Dekopin Apresiasi Gerakan Gubernur Bangun Koperasi

Dekopin Apresiasi Gerakan Gubernur Bangun Koperasi

 

SAMARINDA - Ketua Umum Dewan Koperasi Indonesia (Dekopin) Nurdin Halid memberikan apresiasi tinggi terhadap Pemprov Kaltim, khususnya Gubernur Kaltim Dr H Awang Faroek Ishak yang memiliki trobosan luar biasa untuk kemajuan ekonomi masyarakat Kaltim melalui pengembangan koperasi di daerah ini.

Pembangunan ekonomi dengan memanfaatkan koperasi di Kaltim dinilai mampu meningkatkan kesejahteraan masyarakat. Apalagi, pembangunan ekonomi di Kaltim diharapkan dapat dikembangkan melalui program agroindustri pertanian terkemuka. Contohnya dengan pengambangan tanaman singkong gajah.

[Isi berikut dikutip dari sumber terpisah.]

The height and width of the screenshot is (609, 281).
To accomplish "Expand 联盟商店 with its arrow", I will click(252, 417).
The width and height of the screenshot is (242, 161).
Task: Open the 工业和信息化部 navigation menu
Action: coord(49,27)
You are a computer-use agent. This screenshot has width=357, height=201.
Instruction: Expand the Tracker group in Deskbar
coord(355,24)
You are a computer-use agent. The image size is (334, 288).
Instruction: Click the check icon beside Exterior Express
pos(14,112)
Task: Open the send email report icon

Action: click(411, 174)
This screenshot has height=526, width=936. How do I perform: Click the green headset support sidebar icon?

“Awalnya saya mau minta gubernur untuk kerjasama membangun ekonomi melalui koperasi. Ternyata Gubernur Awang Faroek Ishak memiliki trobosan yang luar biasa. Gubernur berkeinginan membangun ekonomi dari sektor pertanian dalam arti luas dan ini sangat bagus,” kata Nurdin Halid ketika berkunjung ke Kantor Gubernur Kaltim bersama jajaran BRI Banjarmasin, Selasa (20/10).

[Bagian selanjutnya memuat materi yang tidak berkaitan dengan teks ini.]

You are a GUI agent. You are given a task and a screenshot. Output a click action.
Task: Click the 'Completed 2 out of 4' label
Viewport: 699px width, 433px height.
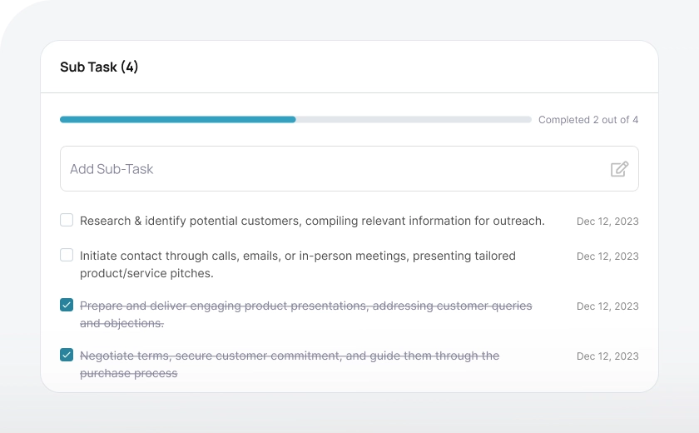click(587, 120)
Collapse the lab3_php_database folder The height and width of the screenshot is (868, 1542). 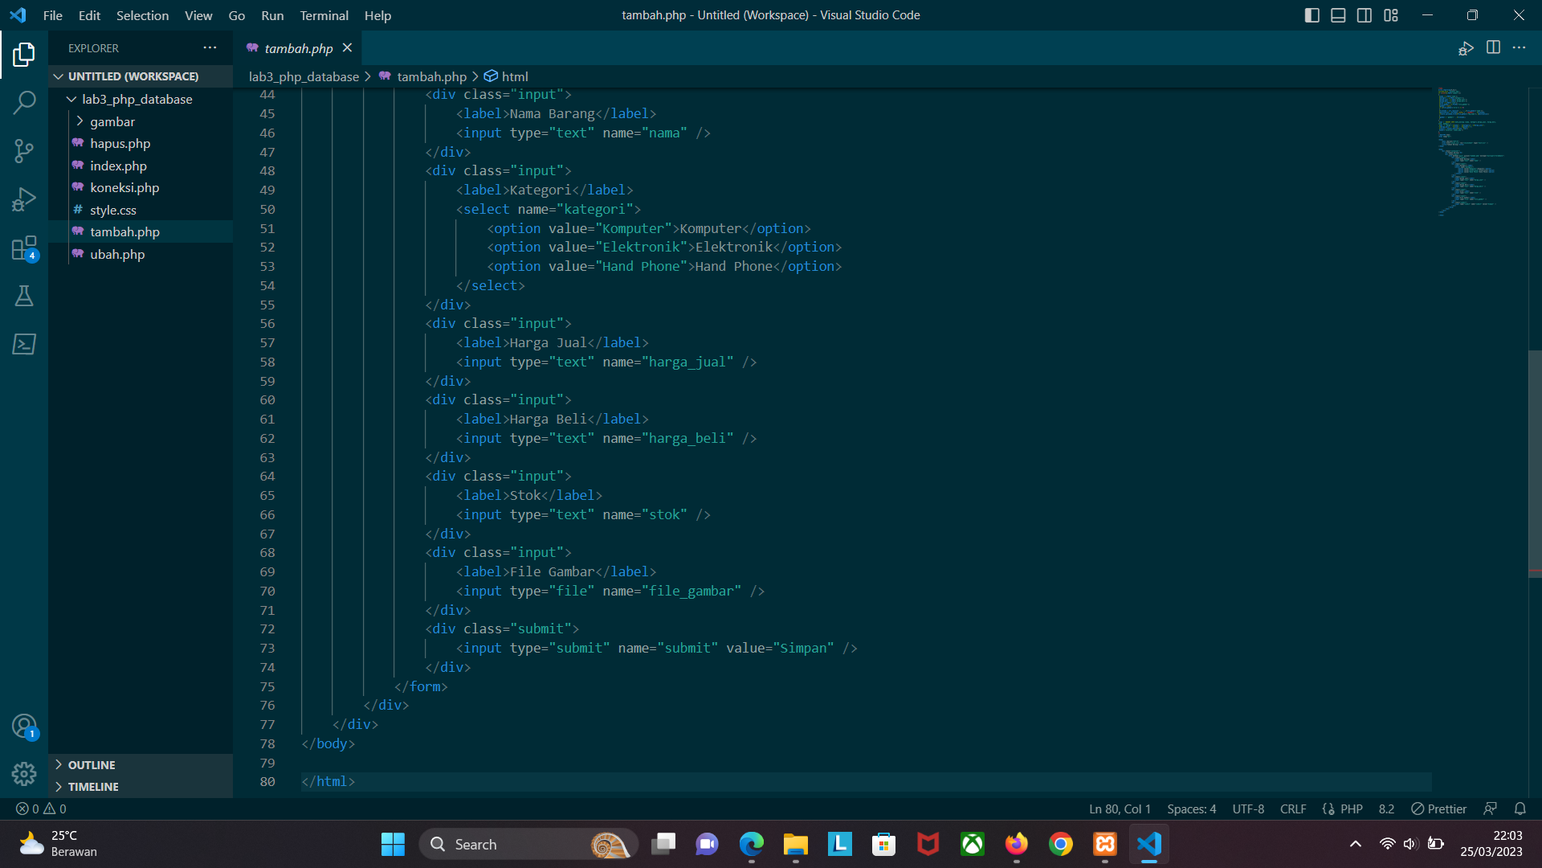click(71, 99)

Menurut dia, dari program tersebut dinilai sangat singkron dengan program yang akan dibangun Dekopin, yakni membangun rumah koperasi. Karena Dekopin akan menyatukan program ekonomi melalui koperasi dengan pengembangan sektor pertanian.

Namun demikian, yang patut diapresiasi lagi adalah program ini bagai gayung bersambut. Karena, ketika program dibangun, ternyata Gubernur Kaltim telah memikirkan bagaimana akses pembiayaan, yakni melalui penjaminan kredit daerah (Jamkrida).

“Karena itu, Gubernur Kaltim meminta Dekopin Wilayah (Dekopinwil) Kaltim untuk bekerjasama dengan Jamkrida. Saya menilai ini sangat bagus. Ini merupakan trobosan yang dapat mengangkat harkat martabat masyarakat untuk menjadi wirausaha yang besar,” jelasnya.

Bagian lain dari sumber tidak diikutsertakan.